■ Requirement: Swap "Identify" for "Locate" in the rows from the line containing "The image size" through the line containing "This screenshot has height=358, width=585.", inclusive, and give those rows again with nothing else changed.

■ Record set:
%%

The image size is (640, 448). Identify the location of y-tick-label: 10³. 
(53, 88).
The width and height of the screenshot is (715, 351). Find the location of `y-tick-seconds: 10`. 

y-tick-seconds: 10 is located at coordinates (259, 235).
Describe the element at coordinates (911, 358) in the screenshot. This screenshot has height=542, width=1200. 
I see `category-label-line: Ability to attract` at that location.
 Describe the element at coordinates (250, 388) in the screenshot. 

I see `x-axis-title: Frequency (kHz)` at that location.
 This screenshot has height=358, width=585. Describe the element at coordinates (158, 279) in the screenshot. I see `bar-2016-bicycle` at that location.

%%
%%

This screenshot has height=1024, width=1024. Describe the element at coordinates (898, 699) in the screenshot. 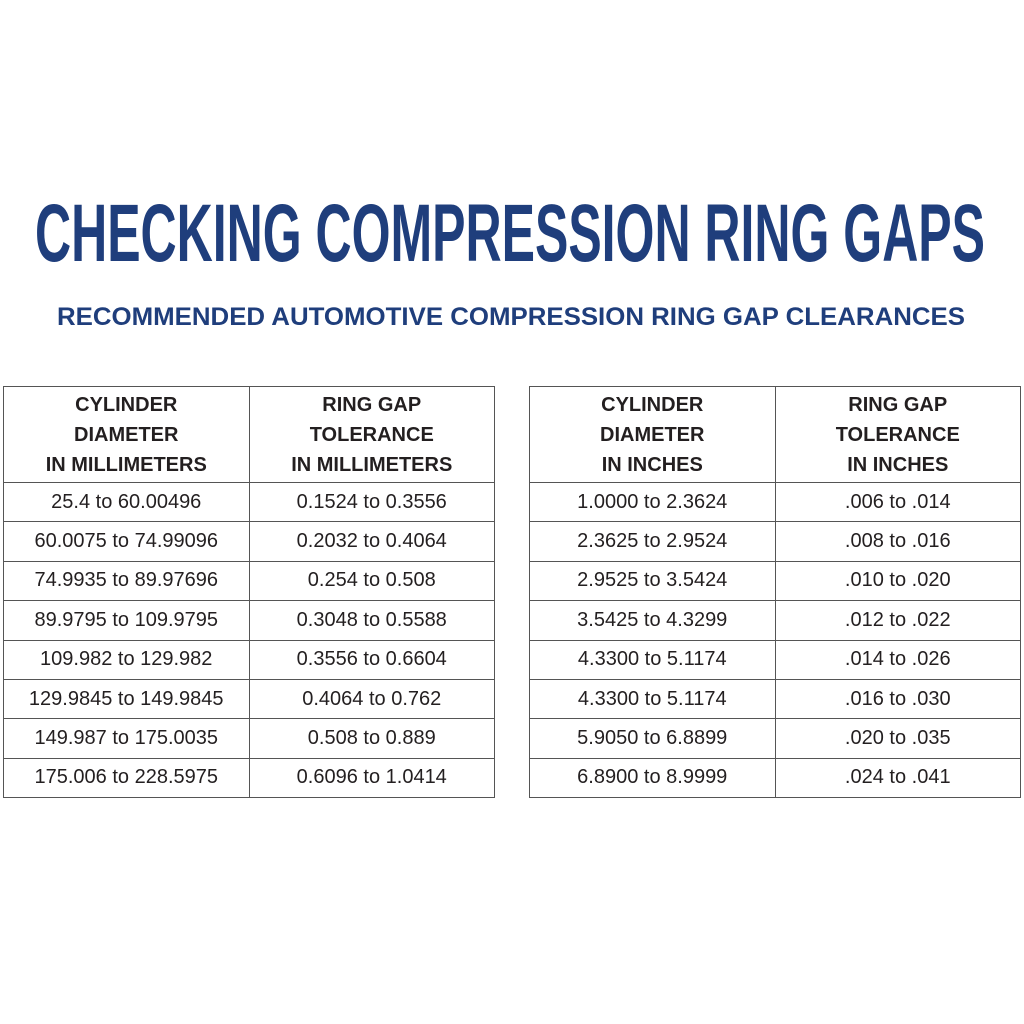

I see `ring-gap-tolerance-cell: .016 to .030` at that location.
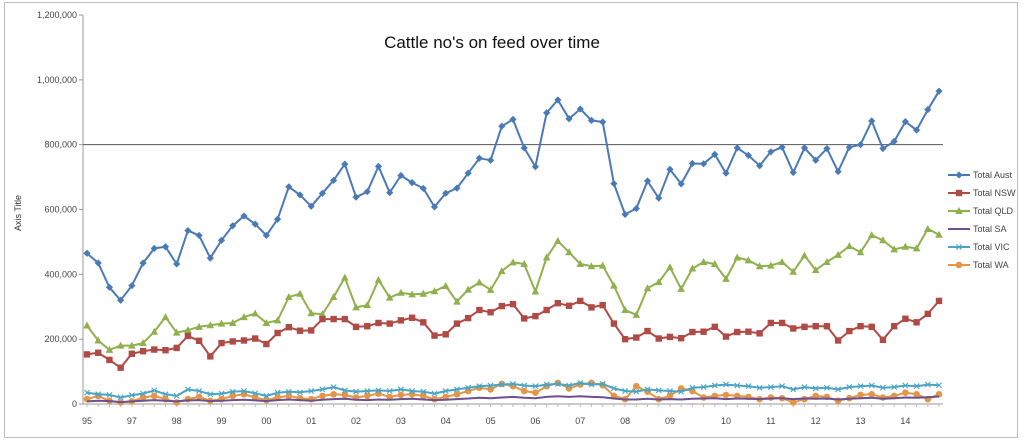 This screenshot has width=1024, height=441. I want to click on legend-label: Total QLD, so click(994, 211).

%%

■ Your solution:
The image size is (640, 448). Locate the location of y-tick-label: 10³. 
(53, 88).
The width and height of the screenshot is (715, 351). Find the location of `y-tick-seconds: 10`. 

y-tick-seconds: 10 is located at coordinates (259, 235).
Describe the element at coordinates (911, 358) in the screenshot. This screenshot has height=542, width=1200. 
I see `category-label-line: Ability to attract` at that location.
 Describe the element at coordinates (250, 388) in the screenshot. 

I see `x-axis-title: Frequency (kHz)` at that location.
 This screenshot has height=358, width=585. Describe the element at coordinates (158, 279) in the screenshot. I see `bar-2016-bicycle` at that location.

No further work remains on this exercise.